== Problem description ==
Looking at the records below, say how many lines include "Collapse", and add nothing else.

[Start of section]

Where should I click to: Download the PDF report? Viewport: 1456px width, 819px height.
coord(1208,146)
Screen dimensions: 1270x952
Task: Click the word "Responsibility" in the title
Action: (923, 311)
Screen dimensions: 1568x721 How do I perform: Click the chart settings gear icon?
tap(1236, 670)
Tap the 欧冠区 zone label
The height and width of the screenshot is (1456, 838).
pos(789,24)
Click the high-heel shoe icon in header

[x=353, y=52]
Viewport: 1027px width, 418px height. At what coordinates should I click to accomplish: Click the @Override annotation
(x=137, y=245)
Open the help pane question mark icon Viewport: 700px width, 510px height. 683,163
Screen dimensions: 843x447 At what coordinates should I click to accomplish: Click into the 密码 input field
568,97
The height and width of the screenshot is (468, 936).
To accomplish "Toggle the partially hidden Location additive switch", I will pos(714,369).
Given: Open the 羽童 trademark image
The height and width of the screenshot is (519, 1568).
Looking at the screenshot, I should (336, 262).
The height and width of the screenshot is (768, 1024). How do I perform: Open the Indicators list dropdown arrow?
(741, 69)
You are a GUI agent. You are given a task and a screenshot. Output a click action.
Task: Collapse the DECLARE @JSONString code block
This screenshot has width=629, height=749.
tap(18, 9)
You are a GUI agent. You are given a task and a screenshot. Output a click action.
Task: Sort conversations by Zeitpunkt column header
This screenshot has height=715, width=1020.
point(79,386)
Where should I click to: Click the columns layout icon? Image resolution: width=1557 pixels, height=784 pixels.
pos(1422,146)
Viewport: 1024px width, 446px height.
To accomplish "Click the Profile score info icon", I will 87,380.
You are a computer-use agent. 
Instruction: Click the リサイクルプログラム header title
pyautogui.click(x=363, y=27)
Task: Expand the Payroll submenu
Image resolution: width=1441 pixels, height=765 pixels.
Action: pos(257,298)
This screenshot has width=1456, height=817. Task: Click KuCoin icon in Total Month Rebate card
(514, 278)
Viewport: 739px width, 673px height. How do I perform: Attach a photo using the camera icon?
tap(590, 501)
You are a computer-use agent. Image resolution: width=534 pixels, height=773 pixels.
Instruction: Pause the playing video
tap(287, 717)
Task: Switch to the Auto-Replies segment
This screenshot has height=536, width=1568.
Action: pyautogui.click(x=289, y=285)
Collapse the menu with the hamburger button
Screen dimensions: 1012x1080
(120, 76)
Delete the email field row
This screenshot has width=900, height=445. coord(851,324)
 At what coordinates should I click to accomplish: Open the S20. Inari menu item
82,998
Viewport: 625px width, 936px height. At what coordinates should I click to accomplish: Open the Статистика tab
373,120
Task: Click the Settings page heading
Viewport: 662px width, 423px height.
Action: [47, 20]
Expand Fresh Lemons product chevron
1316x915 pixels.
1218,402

[End of section]

== Answer to the exercise ==
2